**Work to complete:** Can you give back the lines between the one holding "Viewport: 1179px width, 896px" and the one holding "Action: click(x=731, y=757)", inclusive, with "valve box" swapped for "gate valve" and nothing else changed?

**Recorded information:**

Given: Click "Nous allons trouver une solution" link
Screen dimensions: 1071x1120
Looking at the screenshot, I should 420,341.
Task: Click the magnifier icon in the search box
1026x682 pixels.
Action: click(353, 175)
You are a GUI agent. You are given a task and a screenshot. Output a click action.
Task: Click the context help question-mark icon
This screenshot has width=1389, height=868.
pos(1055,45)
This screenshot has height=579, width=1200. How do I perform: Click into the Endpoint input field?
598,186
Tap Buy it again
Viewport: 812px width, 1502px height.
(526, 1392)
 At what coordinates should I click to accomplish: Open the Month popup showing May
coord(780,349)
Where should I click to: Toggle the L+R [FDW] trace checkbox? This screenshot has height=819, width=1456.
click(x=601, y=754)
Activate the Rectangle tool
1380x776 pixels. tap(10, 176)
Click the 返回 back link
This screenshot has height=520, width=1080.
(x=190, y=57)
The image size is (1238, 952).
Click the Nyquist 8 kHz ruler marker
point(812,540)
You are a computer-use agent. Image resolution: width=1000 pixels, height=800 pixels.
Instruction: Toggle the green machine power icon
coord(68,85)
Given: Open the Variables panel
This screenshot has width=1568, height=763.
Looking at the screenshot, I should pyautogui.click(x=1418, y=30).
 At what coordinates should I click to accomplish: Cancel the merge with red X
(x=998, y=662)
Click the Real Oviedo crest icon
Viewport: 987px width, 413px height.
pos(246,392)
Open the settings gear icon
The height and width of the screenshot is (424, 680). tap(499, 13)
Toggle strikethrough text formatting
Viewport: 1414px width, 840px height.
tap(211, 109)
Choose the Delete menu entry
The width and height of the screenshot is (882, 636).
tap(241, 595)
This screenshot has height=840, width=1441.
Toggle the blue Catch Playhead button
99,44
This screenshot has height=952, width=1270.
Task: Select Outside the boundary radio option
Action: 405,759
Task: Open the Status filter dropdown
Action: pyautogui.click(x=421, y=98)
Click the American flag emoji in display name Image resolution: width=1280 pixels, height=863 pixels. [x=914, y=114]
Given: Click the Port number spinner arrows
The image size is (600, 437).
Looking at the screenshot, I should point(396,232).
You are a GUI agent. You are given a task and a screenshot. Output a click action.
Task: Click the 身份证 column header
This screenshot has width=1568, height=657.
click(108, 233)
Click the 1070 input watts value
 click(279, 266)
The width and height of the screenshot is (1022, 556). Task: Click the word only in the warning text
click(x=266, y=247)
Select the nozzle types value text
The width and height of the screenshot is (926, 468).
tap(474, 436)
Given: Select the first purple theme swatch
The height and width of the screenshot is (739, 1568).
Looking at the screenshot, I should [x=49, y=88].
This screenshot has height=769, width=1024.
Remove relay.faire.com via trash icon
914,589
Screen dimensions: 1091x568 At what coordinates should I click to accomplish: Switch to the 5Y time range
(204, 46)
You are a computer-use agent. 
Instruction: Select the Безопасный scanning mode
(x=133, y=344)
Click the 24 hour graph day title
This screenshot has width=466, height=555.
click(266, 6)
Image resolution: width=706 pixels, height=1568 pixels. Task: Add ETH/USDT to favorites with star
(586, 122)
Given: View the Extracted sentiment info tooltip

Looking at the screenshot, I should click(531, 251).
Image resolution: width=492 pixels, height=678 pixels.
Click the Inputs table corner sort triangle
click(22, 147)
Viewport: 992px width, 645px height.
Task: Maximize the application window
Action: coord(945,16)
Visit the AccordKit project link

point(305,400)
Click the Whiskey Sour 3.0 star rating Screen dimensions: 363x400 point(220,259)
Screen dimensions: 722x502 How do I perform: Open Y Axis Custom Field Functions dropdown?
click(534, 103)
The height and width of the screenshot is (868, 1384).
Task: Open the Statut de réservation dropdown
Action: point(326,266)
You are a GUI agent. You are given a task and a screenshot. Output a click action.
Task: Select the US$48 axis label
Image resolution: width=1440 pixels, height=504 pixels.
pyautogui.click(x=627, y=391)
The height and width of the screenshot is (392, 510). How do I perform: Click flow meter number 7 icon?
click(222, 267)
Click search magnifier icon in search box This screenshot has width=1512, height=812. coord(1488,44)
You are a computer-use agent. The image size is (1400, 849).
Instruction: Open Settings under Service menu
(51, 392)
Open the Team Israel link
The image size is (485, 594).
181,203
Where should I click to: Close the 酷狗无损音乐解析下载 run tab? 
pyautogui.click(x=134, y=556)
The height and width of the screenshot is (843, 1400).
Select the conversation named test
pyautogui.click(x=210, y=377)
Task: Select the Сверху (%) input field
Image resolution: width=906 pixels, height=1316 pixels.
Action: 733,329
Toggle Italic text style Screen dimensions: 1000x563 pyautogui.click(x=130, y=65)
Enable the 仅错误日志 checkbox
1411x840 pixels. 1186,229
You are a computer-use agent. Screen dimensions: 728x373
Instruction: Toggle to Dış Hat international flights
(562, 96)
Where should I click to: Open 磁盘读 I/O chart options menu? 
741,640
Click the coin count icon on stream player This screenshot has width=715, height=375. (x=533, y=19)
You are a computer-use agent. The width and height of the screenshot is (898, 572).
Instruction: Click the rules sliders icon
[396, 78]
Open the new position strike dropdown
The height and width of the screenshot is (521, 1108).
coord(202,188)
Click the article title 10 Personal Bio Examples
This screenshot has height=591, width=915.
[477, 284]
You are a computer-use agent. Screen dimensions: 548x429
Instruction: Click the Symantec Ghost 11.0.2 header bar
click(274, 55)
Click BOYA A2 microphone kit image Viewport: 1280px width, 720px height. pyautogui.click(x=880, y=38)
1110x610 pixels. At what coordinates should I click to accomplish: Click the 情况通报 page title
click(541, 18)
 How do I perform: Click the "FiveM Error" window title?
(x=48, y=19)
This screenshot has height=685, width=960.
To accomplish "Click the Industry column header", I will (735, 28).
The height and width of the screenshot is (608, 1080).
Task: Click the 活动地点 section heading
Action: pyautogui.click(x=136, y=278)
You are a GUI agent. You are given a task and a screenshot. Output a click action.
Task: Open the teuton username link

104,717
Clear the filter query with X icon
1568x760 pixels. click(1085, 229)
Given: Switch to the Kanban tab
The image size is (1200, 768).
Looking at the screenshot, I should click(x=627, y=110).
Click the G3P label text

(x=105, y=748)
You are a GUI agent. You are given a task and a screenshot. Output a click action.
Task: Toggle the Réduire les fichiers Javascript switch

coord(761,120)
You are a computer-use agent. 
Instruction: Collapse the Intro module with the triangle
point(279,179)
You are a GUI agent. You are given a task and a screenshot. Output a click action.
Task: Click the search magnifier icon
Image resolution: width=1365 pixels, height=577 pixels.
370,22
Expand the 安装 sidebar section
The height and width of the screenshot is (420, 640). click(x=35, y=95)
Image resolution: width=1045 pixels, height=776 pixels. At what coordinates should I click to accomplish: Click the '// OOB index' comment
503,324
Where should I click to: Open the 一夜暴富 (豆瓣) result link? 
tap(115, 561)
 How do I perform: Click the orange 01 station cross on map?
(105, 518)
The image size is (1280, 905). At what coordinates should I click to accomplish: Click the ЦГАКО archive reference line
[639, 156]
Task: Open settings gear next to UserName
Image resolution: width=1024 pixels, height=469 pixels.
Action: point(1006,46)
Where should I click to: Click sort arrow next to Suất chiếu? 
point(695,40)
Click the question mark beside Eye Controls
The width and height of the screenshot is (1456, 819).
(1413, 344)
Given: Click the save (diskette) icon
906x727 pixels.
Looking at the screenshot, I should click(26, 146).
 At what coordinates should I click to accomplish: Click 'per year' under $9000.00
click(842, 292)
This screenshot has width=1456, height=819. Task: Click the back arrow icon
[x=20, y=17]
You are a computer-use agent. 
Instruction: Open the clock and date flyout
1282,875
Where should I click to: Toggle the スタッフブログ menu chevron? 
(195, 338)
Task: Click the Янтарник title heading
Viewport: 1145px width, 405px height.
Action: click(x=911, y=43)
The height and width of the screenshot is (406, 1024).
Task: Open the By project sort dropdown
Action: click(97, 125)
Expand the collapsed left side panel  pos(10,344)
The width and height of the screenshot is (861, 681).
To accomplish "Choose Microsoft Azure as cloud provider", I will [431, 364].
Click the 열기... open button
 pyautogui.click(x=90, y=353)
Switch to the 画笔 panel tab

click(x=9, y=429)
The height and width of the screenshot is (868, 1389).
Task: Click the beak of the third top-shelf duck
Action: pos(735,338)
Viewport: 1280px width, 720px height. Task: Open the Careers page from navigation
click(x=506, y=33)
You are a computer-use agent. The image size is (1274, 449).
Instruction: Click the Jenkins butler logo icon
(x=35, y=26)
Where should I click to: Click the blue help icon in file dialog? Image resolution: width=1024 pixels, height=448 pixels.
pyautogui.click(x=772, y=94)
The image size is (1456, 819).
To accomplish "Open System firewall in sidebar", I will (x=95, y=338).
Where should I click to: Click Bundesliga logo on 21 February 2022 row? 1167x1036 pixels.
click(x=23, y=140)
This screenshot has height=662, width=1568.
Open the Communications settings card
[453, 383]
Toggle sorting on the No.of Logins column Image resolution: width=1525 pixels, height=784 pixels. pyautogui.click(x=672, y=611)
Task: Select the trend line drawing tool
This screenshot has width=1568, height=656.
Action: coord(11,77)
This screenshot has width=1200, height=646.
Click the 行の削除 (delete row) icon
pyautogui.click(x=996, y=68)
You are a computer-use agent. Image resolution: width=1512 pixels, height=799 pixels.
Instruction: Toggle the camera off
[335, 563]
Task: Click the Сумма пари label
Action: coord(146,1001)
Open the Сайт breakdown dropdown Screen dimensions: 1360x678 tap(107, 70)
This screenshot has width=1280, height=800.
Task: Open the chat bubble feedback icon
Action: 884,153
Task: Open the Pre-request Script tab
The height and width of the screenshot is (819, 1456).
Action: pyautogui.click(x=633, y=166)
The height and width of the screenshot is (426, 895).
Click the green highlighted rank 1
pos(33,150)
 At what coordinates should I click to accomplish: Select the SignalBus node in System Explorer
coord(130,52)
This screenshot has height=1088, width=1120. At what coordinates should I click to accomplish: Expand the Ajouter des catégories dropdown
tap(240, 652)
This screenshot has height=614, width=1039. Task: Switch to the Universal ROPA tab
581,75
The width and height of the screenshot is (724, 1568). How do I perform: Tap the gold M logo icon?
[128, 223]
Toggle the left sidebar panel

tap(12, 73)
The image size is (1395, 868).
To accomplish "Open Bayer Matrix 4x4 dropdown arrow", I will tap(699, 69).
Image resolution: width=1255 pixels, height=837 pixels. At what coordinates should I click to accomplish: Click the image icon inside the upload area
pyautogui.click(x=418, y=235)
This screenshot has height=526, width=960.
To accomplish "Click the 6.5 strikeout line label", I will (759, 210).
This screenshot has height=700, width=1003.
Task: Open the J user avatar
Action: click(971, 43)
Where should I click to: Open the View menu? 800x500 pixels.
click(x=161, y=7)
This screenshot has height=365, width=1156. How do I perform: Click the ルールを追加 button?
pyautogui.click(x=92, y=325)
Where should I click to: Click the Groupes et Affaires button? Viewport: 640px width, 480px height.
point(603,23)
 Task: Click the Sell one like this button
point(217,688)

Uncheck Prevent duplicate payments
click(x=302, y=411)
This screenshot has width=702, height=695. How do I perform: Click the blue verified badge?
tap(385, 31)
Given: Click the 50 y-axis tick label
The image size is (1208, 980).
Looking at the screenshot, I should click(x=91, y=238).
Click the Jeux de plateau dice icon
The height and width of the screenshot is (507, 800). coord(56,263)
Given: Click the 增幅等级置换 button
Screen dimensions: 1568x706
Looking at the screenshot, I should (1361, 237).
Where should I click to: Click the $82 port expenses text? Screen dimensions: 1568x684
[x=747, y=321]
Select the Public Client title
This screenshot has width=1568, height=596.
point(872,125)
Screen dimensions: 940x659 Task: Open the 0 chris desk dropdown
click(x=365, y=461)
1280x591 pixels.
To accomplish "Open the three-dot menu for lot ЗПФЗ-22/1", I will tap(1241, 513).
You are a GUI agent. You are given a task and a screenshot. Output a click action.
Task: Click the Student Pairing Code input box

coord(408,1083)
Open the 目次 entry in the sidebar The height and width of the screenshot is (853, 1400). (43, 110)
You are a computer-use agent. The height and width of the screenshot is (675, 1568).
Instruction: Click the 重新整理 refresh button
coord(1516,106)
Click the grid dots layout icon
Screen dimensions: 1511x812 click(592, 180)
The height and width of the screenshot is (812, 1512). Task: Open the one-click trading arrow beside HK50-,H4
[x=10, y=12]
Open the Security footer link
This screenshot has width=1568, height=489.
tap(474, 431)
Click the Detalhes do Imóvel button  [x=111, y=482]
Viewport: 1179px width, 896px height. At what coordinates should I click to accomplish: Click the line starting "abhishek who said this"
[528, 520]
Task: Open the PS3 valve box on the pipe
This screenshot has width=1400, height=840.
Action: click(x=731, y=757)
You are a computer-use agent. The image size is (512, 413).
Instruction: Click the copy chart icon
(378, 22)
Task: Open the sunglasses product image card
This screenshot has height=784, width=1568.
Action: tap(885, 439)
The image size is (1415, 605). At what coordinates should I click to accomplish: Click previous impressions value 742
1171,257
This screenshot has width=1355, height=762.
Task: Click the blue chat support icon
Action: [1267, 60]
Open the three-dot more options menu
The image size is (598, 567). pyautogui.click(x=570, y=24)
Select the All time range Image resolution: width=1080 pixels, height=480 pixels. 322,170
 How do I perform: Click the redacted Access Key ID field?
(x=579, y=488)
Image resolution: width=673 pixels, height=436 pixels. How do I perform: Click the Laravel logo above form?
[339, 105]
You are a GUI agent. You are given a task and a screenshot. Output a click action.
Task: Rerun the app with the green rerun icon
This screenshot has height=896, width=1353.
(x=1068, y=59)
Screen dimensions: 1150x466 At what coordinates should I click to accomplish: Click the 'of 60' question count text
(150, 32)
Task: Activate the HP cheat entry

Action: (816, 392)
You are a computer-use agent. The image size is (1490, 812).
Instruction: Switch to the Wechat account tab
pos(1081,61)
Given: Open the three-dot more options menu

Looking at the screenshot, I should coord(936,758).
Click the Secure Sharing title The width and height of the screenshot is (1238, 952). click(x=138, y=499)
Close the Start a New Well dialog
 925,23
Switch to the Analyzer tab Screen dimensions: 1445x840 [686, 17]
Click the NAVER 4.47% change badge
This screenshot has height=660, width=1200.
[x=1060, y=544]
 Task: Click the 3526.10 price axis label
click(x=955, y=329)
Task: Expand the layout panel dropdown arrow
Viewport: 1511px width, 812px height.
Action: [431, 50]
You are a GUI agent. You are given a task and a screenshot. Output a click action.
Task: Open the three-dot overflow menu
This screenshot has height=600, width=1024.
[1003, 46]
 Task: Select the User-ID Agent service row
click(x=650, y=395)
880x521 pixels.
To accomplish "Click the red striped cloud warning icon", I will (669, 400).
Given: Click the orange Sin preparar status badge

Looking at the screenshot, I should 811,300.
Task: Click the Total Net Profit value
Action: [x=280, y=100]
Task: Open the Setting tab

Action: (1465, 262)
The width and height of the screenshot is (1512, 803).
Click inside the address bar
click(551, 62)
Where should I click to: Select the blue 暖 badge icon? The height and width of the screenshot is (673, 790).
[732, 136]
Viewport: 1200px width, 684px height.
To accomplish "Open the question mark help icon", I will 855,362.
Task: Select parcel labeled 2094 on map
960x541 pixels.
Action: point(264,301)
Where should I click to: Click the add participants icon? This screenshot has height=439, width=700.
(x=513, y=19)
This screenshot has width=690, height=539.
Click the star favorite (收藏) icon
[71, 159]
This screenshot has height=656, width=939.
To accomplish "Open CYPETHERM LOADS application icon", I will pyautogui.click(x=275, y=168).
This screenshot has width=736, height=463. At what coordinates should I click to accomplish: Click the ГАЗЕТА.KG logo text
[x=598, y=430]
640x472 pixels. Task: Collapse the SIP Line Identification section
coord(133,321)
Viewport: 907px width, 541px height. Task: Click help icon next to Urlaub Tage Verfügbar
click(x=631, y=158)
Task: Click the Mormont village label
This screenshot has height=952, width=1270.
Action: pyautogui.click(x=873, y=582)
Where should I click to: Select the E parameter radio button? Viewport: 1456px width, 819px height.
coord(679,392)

**Worked solution:**
Viewport: 1179px width, 896px height. At what coordinates should I click to accomplish: Click the line starting "abhishek who said this"
[528, 520]
Task: Open the PS3 gate valve on the pipe
This screenshot has width=1400, height=840.
Action: click(x=731, y=757)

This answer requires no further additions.